Мы с мамой часто сидели в гостиной, я читала ей вслух, а она шила. В ту осень я прочла два тома стихов и даже не заметила, как пожелтели листья на каштанах, а буки стали пурпурными. Я всегда старалась садиться спиной к окну, чтобы лучше видеть строчки и чтобы мое сердце не так болело по лесам Вайдекра.
Иногда мы ездили в Хаверинг Холл в маленькой коляске, которую запрягал для нас Джем. Морозный воздух румянил наши щеки, а стук копыт по твердой земле заставлял меня сжиматься от предчувствия чего-то неизвестного, что ожидало меня за поворотом аллеи. Но когда мы подъезжали к дому, там оказывалась только бабушка, великолепная в своем одиночестве и значительная в пустоте своих дней.
Однажды она пригласила меня пожить у нее, и, уставшая от немого покоя Дауэр-Хауса, я согласилась. Как, оказалось, приятно быть единственным ребенком в семье. Без ежедневных сражений с Ричардом. Я многому научилась у бабушки в ту осень. Главное — смотреть в темное прошлое без упрека и в безрадостное будущее — без жалоб. Оставаясь при этом внутренне свободной, независимой и отважной.
Утром она отдавала приказания дворецкому и другим слугам, и затем мы выходили на прогулку в сад. Он был почти в таком же ужасном состоянии, как наш сад в Вайдекре, но бабушка гуляла здесь словно королева в Версале. Положив одну руку на мое плечо, а в другой держа корзинку для цветов, которые только случайно могли вырасти в этом царстве сорняков, она учила меня элегантности, показывала, как составлять прекрасные букеты из одного-двух цветков в окружении нескольких листьев.
— Искусство быть счастливым состоит в умении наслаждаться тем, что мы имеем, — говорила она. — И хорошие манеры заключаются в том, чтобы показать это умение.
И я, неизменно вежливая (в этом я была истинной дочерью своей мамы), послушно кивала и старалась красивее разместить хризантему в громадной хрустальной вазе.

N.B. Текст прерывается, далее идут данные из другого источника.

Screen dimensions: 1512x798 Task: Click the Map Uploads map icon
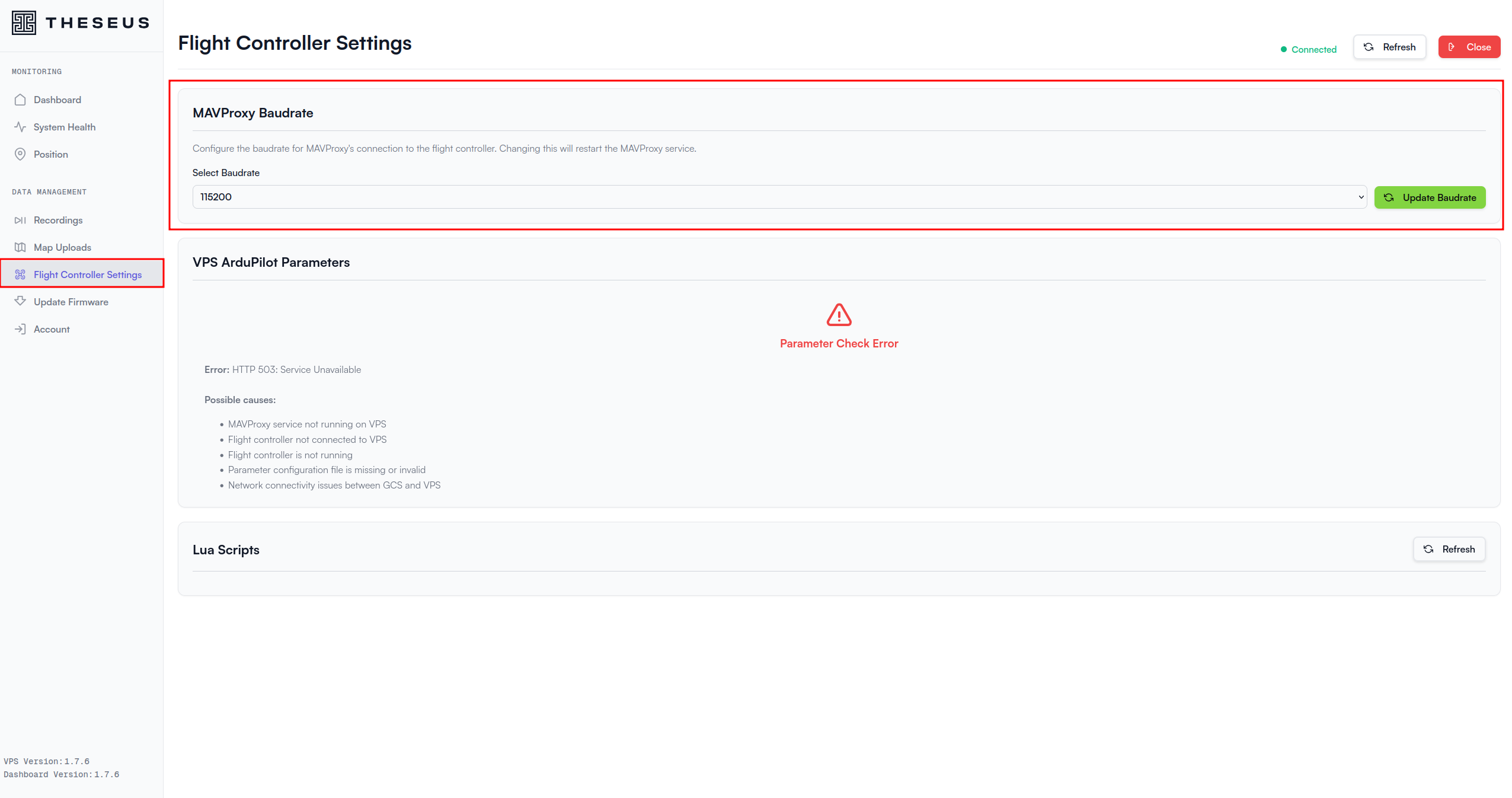[x=20, y=247]
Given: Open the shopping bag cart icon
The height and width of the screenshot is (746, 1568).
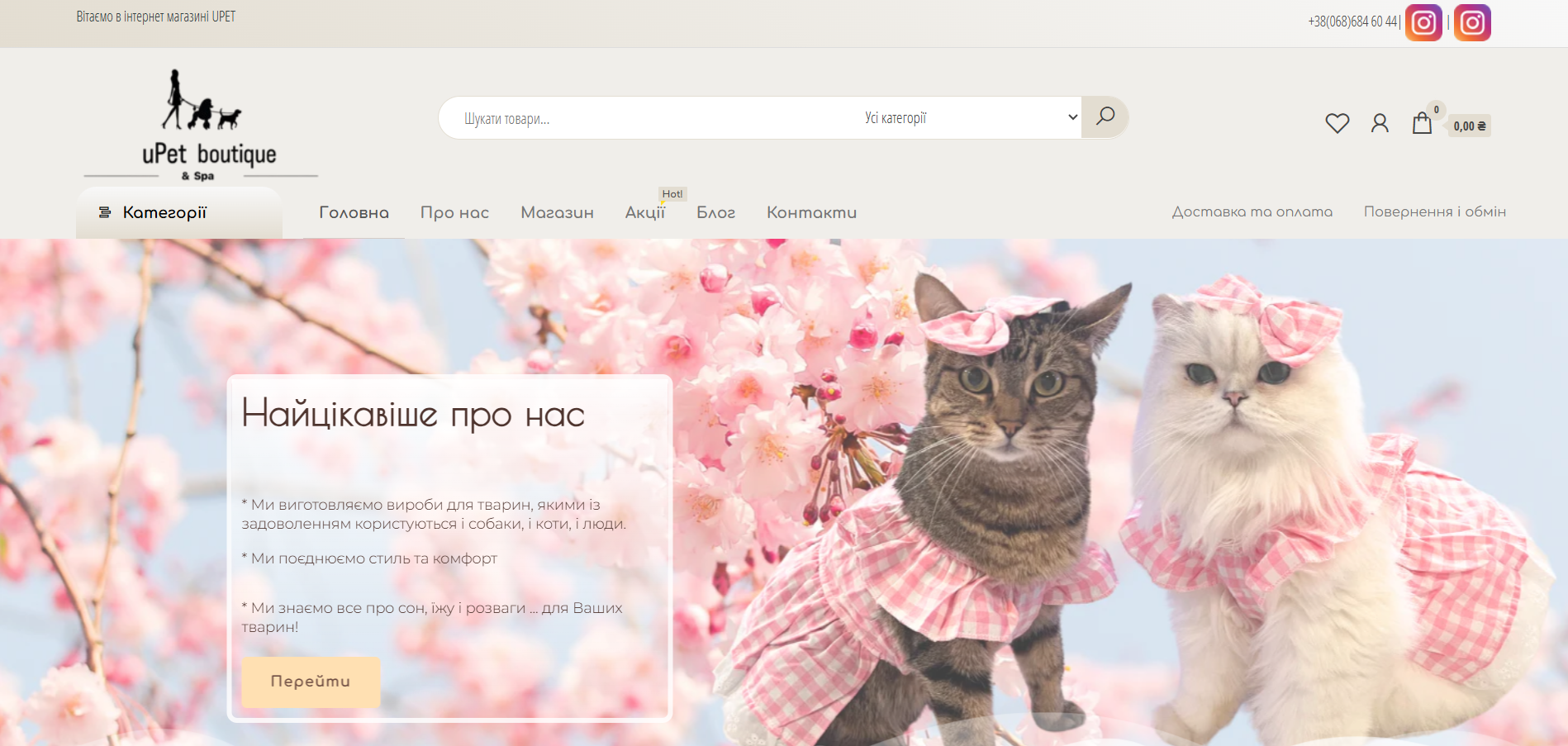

Той осенью бабушка научила меня значительно большему, чем умение составлять букеты. Она научила меня внутреннему спокойствию, которое приходит с осознанием своей силы и своей слабости. Она внушила мне, не допустив даже тени возражения, что я больше уже не диковатый подросток, а будущая молодая леди, и что именно я, а не кто другой, должна еще многому научиться, чтобы с честью справиться с этой ролью. И пока Ричард учился скакать, я училась внутренней дисциплине.
Думаю, что из нас двоих я получила более ценный урок.
Ричард все же оказался трусом.
Я видела, что он сам это понял, — по его лицу, бледневшему каждый раз, когда он входил в конюшню. Шехеразада тоже боялась его. Она не была старой, привыкшей ко всякому обращению, клячей. Она была нервной, тонко чувствующей кобылкой, и, когда они с Ричардом оставались наедине, он пугал ее. Он все время боялся упасть, ушибиться. Но еще больше он боялся ее самой — ее яркой масти, блестящих глаз, трепещущих ноздрей.